Some more photos from this day:

At 7 o’clock in the evening we arrive at our last overnight stay of this road trip near Sørstraumen. This time we used Airbnb and found a real gem, owned by Gunn, who is a fantastic host. Gunn rents out rooms in her private home and not only invites her guests to her kitchen for a chat but also provides huge amounts of waffles with jam. I can highly recommend her when you like meeting interesting people. We met two Germans who wanted to go north for fishing and a motorcyclist, who is driving all coastal roads of mainland Norway to collect money for ME-fondet, part of Norges Myalgisk Encefalopati forening. We are talking about 50,000 km – what a trip! This is his Facebook page: Around the Coast 2026.

A last photo of this day.

The next day at Gunn’s place began a bit like the evening before: a lively chat and waffles. One thing was different, though. Gunn already told us about whales she saw and showed some videos. While eating another waffle I looked at the fjord and saw movements on the surface. It was a school of white-beaked dolphins passing by the house. We observed them for a while, swimming, jumping, blowing and hunting. They were far away, so even with the big telephoto lens I only got images like this one:

Later than usual, we left this wonderful place to drive the last stage to Tromsø. We could have made it in four hours but it took us seven and a half. The reasons: geocaches, photo stops, detours and an outdoor lunch break. Here are some photos.

Around 18:00 we arrive in Tromsø, my “work home”. I’ll be here for about four weeks and Annika will join me the first two weeks.

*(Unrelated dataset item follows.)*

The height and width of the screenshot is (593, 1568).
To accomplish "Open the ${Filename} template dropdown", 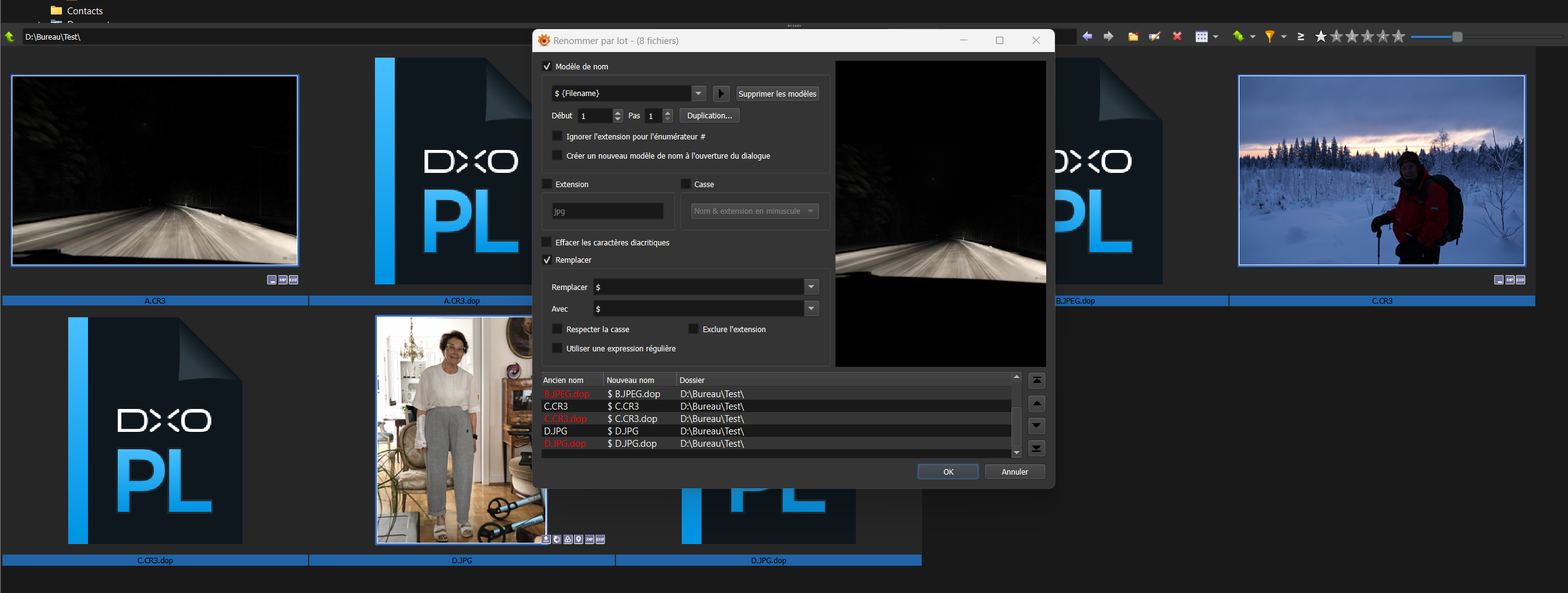I will pos(698,94).
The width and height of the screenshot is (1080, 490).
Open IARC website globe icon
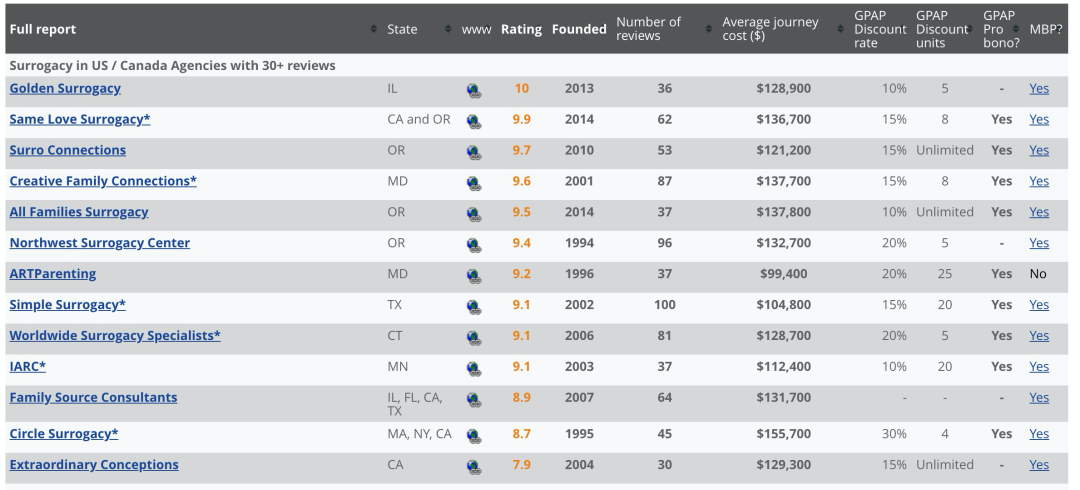coord(474,368)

After work visit of Kvaløya

A bit of hiking – a bit of dining – a bit of bathing – a bit of geocaching – a lot of sun.

All after a regular work day, together with Annika.

A summer overnight stay at Blåkollkoia cabin

The weather in Tromsø for the weekend didn’t look promising, but for Friday it did. I leave work just after lunch so that Annika and I can hike up to Blåkollkoia cabin together. At half past one I park the car in Tønsvik. From there, it is an 8 km walk up to the cabin. The first 2½ km we follow a gravel road that leads to some private cabins.

Then the road turns into a marked hiking trail. It leads through fern thickets and birch forests; it crosses grassy plateaus and bogs with cotton grass.

It is perfect hiking weather. The air is not too warm, but the sun is quite strong and we are glad about the occasional wind cooling us down. There are hardly any mosquitoes, but plenty of flies seem to fall in love with us and follow us everywhere.

Below the cabin we use the bridge to cross the river Goahtevuomieatnu/Tønsvikelva. We were here in August 2024 and took a bath; now the river carries a lot more water.

Then we arrive at the cabin. It is locked and we use the key provided by DNT (Den Norske Turistforening) to enter. We have booked two beds in Room 2.

I go outside several times to take photos, while the sun is slowly sinking lower and lower. It is still polar day in Tromsø, so the sun won’t set. I sleep a bit but after midnight I am out again enjoying the beautiful scenery that is illuminated by the low sun in warm colours.

The next morning the scenery is quite different. The sky is overcast, some mountains hang in the clouds and it has started drizzling a bit.

After a two-course breakfast (fried spaghetti and muesli), Annika and I pack our things, clean the cabin with the other guests and start our tour back to the parked car.

First it is just overcast, then it becomes foggy and in the end, when we are on the gravel road again, it starts to rain.

Luckily, a friend of ours lives nearby. Here we can change into dry clothes and we get hot soup and coffee. Thank you, C. for the food and good company! A perfect ending for a great hiking tour that took less than 24 hours.